Jesus abriu todas as seis portas, uma a uma, demorou-se, olhou, olhou… em alguma ele chegou a entrar por alguns instantes. Roberto acreditava ver um certo ar de desapontamento na face do mestre. Nas duas faces. Quem me dera fosse numa só! Recriminou-se pela piada, puro efeito do nervosismo.

Roberto ouviu ao longe a voz de Jesus cumprimentado Natália. Na outra porta estava Carolina. E a voz de Jesus ressoa novamente. Olá, Carolina. Havia sido muito difícil para Roberto traçar a linha divisória entre as duas. Antes elas ficavam na mesma porta. Mas com os anos pegou prática.

Estavam acabando as portas.

Jesus não demorou muito mais para voltar ao pequeno hall onde Roberto se encontrava. Se olhássemos toda essa estrutura de cima, identificaríamos uma forma parecida com o buraco das fechaduras onde enfiamos as chaves, desenhado caricaturalmente.

Jesus voltava segurando um pequeno pé de abacate. O que é isso, Jesus? Roberto ficou curioso. Isto é o único fruto bom das suas últimas ações. Este brotinho aqui nasceu do abacate que você comprou e levou junto com algumas outras compras para a casa de sua mãe. O caroço foi plantado no quintal dela.

É Jesus, é assim mesmo. A vida está difícil. Muito trabalho, todo mundo perdendo o emprego, está tudo caro… E, com todo respeito, senhor, o senhor não tem ajudado muito, não é?! Jesus conteve o desapontamento. Do que você está falando, meu filho? Estou falando, Jesus, de todas as orações que eu tenho feito ultimamente. Roberto, eu não ouvi oração nenhuma sua!
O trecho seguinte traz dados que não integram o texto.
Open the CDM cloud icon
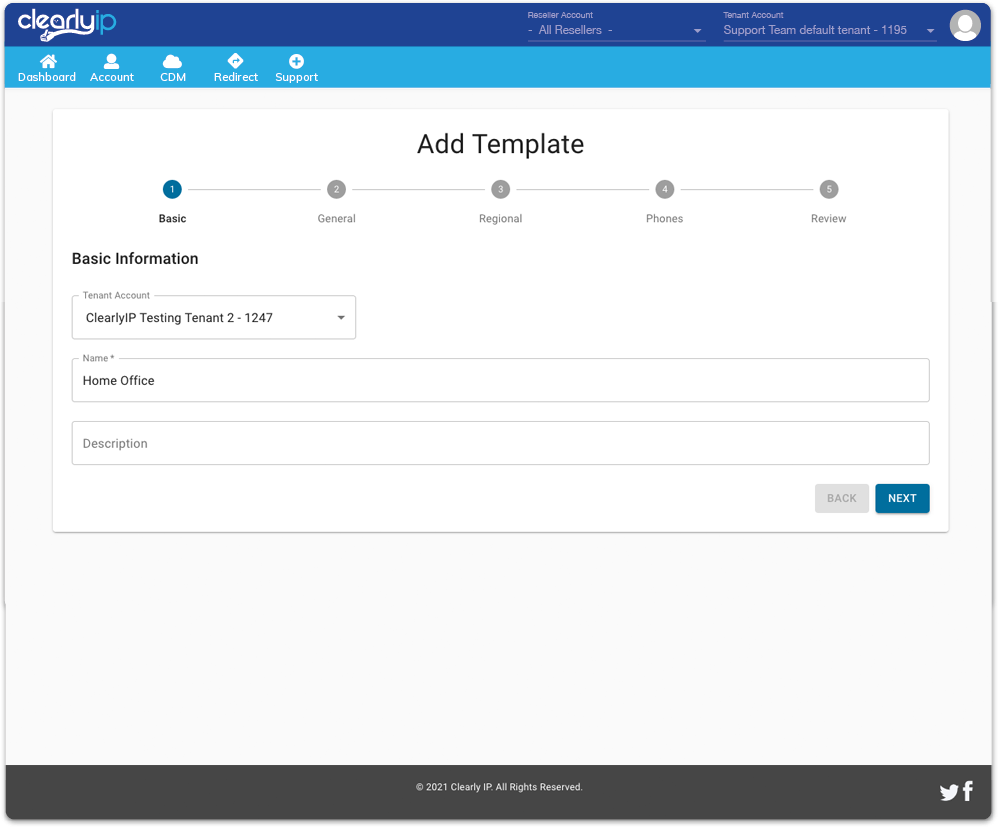Image resolution: width=1000 pixels, height=834 pixels. click(x=173, y=62)
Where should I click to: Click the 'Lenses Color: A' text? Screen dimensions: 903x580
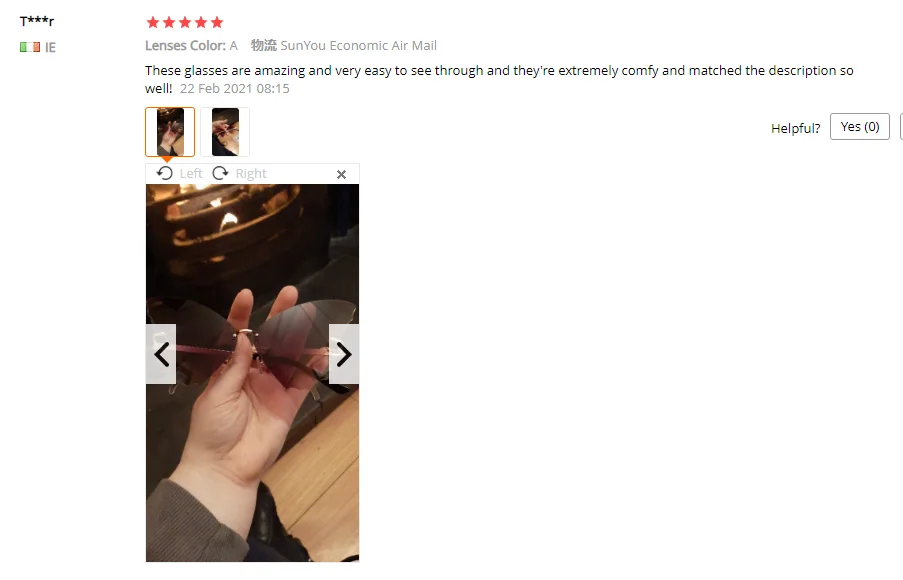[x=191, y=46]
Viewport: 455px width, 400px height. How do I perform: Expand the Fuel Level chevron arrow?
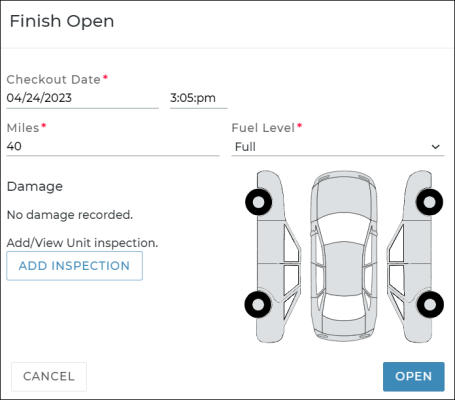pyautogui.click(x=435, y=147)
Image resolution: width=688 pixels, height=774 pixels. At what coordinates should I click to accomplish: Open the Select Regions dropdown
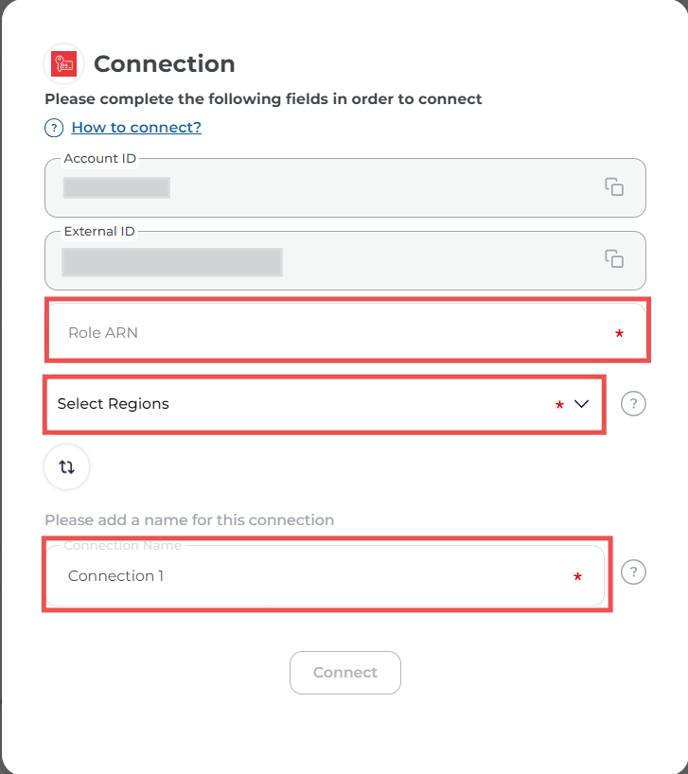click(324, 404)
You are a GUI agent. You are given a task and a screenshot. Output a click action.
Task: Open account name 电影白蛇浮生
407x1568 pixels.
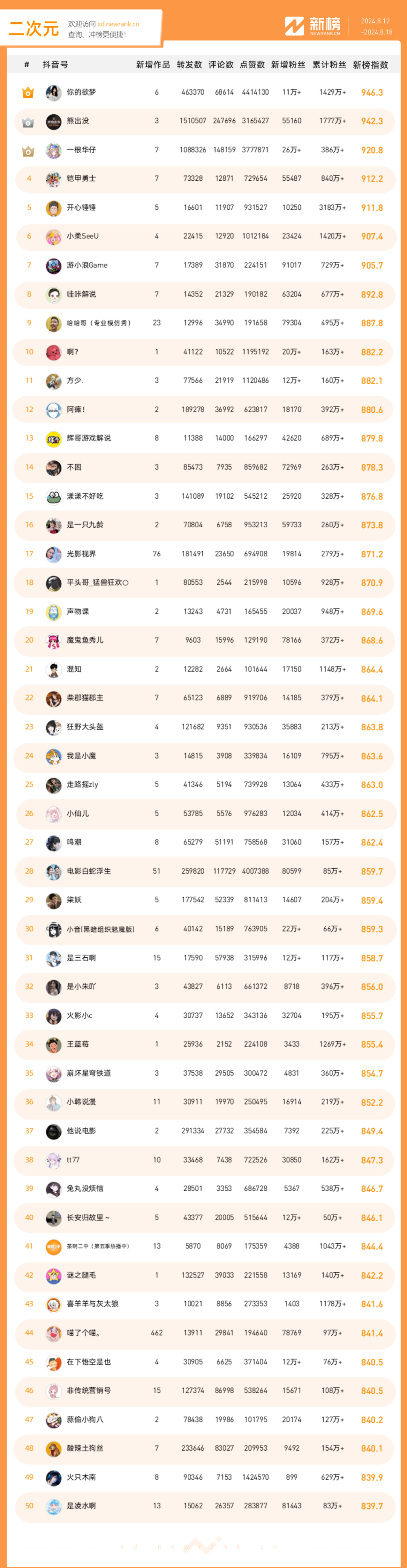pos(89,871)
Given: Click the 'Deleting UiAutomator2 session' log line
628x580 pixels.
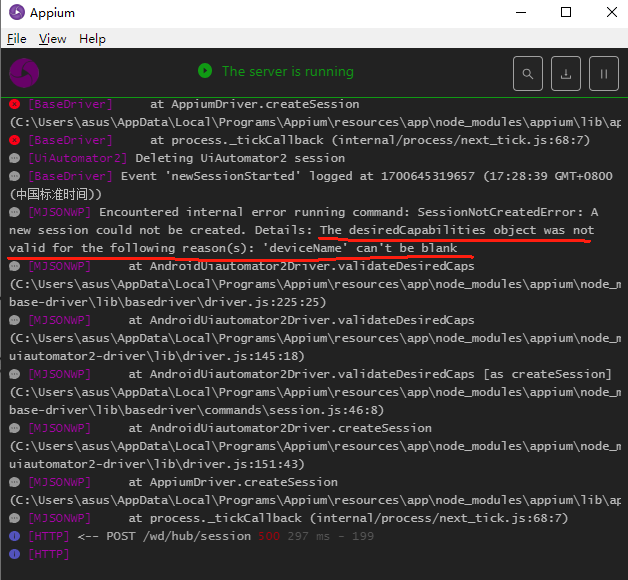Looking at the screenshot, I should point(240,158).
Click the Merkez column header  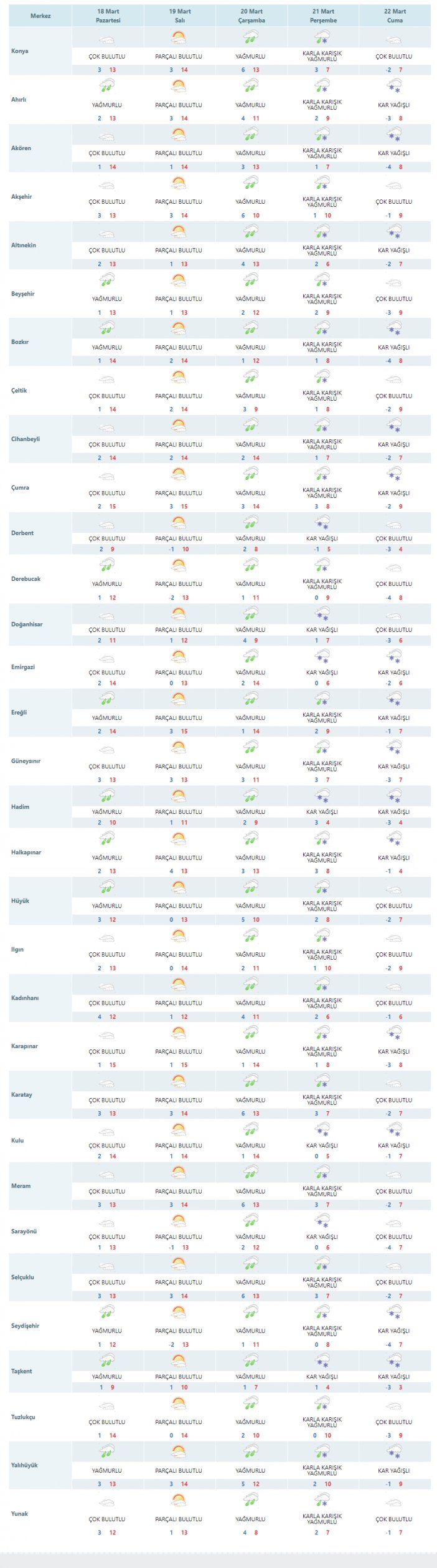[x=40, y=16]
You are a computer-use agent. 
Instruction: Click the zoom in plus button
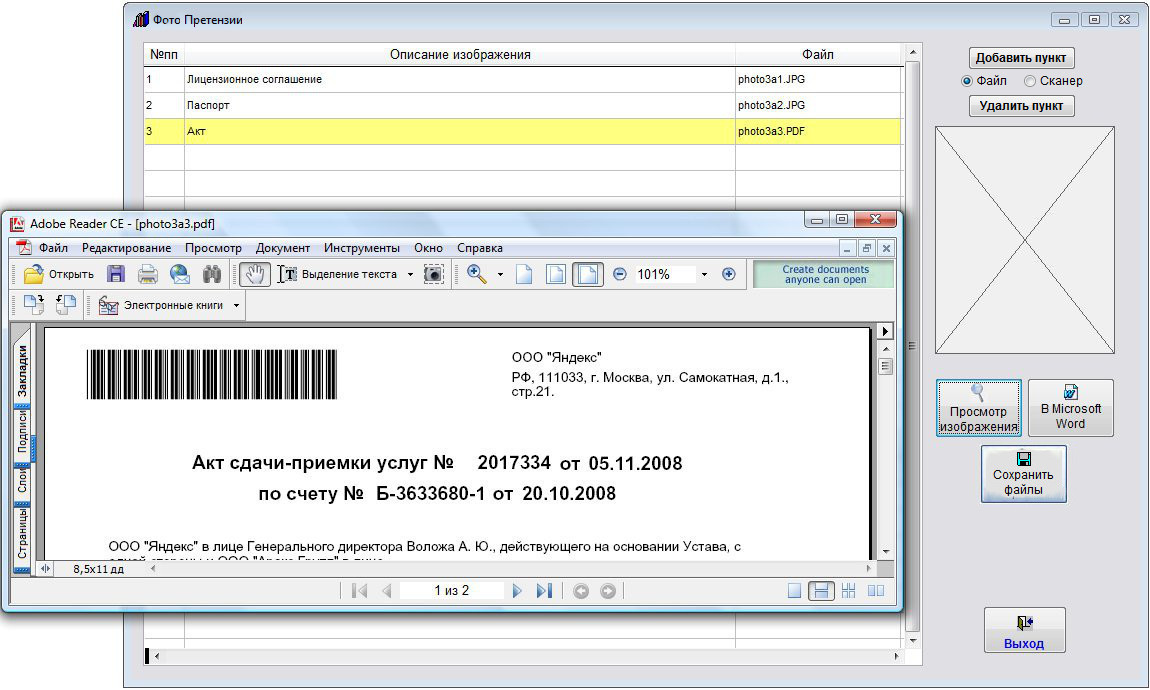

Faça agora o seu pedido que eu te atenderei. É meu filho, senhor. Que tem ele? Jesus, é claro, já sabia como aquela história acabaria. Mas se deleitava com a vivência de suas predições. O que te preocupa é a solidão que seu filho está sentindo, Roberto? Não é exatamente isso, Jesus. O senhor sabe que estou muito desapontado com ele. É bom que ele pense nas escolhas que ele está fazendo. O que eu queria era que não houvesse necessidade para nada disso, entende? Roberto, isso que você pediu não é oração que se faça! Ignorei, solenemente. Roberto… Não, Jesus, não diga mais nada. Vou resolver as coisas do meu jeito então. Ah…! Isso você não vai! Disse Jesus em toda a sua tirania de Deus do antigo testamento. Empurrou Roberto com tanta força, que ele cruzou a parede do coração, desceu pelo finalzinho do esôfago até o estômago, passou aos intestinos, uma parte sua saio nas fezes, o que ainda dava para aproveitar deu uma circulada pelo corpo e saiu depois pela urina.

Só Jesus restou no corpo do pecador.

Roberto estava terminando de almoçar a essa altura. Dalí em diante ele mudou. Radicalmente. Obra do demônio aos olhas de sua família e sua comunidade.

Roberto virou militante comunista, feminista, LGBT e do movimento negro. E passou a defender o uso da violência contra a repressão das forças do Estado.